When a minor is cited for possession of drugs or alcohol, kids can go to teen court in lieu of the juvenile justice system. Teen court is based out of CADA’s Santa Maria office, and it’s a due process where students serve as jurors for their peers who have been charged with a crime. The court is presided over by a judge, and ends with a convicted teen and his or her family signing a contract that requires them to complete an educational or treatment program.

“When a person is finished with the process, a case manager will oversee the process from start to finish, they stay out of the juvenile justice system for the infraction that occurred,” Stonefelt said. “We find teen court to be extremely powerful.”

Santa Maria Police Department officers conducted a DUI saturation enforcement operation on Dec. 8, where the department’s traffic unit watched for impaired drivers on city streets.

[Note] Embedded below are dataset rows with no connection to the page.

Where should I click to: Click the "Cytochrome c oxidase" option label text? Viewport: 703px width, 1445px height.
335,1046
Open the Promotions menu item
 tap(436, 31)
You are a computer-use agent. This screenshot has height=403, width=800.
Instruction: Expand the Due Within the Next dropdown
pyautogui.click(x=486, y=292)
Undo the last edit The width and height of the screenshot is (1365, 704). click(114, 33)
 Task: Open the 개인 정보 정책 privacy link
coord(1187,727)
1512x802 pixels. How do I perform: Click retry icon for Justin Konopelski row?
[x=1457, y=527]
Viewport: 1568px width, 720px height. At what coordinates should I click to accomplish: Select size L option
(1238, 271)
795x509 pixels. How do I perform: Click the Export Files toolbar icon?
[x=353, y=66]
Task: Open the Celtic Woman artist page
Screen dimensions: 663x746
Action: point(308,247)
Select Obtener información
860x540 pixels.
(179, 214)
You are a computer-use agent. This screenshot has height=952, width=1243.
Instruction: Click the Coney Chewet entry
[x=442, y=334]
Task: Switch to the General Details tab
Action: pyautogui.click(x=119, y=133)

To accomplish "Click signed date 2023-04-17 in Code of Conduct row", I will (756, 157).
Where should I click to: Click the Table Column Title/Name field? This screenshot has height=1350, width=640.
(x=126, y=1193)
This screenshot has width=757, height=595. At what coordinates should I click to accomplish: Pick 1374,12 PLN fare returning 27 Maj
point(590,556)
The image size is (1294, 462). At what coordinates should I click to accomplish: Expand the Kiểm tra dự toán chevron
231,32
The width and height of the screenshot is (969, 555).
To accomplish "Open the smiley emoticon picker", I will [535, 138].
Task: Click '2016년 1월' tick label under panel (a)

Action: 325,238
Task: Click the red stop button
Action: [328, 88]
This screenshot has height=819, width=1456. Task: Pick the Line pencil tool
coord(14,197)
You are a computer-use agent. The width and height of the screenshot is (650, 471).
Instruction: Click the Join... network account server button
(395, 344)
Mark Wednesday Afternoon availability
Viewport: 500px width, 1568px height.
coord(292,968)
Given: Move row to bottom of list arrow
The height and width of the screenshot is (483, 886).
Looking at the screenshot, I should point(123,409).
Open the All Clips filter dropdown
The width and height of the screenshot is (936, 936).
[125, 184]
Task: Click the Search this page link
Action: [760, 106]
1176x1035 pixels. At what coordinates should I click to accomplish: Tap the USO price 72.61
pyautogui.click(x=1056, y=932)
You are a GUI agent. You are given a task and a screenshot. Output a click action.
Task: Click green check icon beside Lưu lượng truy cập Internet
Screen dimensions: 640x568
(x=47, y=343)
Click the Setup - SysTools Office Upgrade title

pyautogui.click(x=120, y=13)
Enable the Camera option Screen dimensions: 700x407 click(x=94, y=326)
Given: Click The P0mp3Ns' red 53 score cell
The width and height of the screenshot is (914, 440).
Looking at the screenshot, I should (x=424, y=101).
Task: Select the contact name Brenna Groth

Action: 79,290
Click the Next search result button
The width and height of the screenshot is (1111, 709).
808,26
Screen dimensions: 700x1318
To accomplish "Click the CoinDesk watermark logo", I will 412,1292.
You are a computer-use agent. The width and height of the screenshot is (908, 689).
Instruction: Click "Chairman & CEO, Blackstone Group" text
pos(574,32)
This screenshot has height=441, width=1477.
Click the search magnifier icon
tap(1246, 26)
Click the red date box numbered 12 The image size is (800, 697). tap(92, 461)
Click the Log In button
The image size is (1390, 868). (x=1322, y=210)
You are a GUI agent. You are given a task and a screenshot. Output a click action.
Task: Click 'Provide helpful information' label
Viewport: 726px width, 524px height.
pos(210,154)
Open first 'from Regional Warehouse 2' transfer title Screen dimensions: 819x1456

CADA works with at-risk kids to promote healthy lifestyles through several other programs, including its Friday Night Live Prevention Clubs and Youth Specialists Service.

Despite all the department’s enforcement operations, which have been ongoing and funded by grants for at least the past two years, and educational programs in schools, DUI rates are slightly up this year from last.

In 2016, Traffic Supervisor Schneider said Santa Maria saw no DUI related fatalities, and 105 of the city’s total 1,800 collisions were DUI related. This year, 155 of the city’s 1,700 total traffic collisions were DUI related, resulting in 34 injuries and one death.

“So obviously it’s up a little this year,” Schneider said. “Obviously we have people drinking and driving in Santa Maria and having driving accidents or hit-and-runs. So that’s why we applied for the grant, to focus specifically on impaired driving.”

On top of those numbers, the holiday season adds an increase in all kinds of dangerous driving factors, including celebratory drinking, heavy traffic, worsened weather, and shorter hours of light. Autumn and winter months tend to be the worst for traffic incidents in general, according to data collected by the Office of Traffic Safety.

“There tends to be more drinking around this time because we have Christmas parties,” Schneider said. “So on the holidays make a plan, don’t drink and drive, and stay safe.”

Although he’s back on his feet, the damage is already done for Todd, who now works to prevent others from driving under the influence of alcohol and drugs. His advice is simple: Don’t do it.

“I can’t say it enough: As expensive as a taxicab is, a DUI is a thousand times more expensive,” Todd said. “As many times as you may have gotten away with it before, the chances of you getting away with it every time diminish every time you do it. And it only takes once to kill somebody.”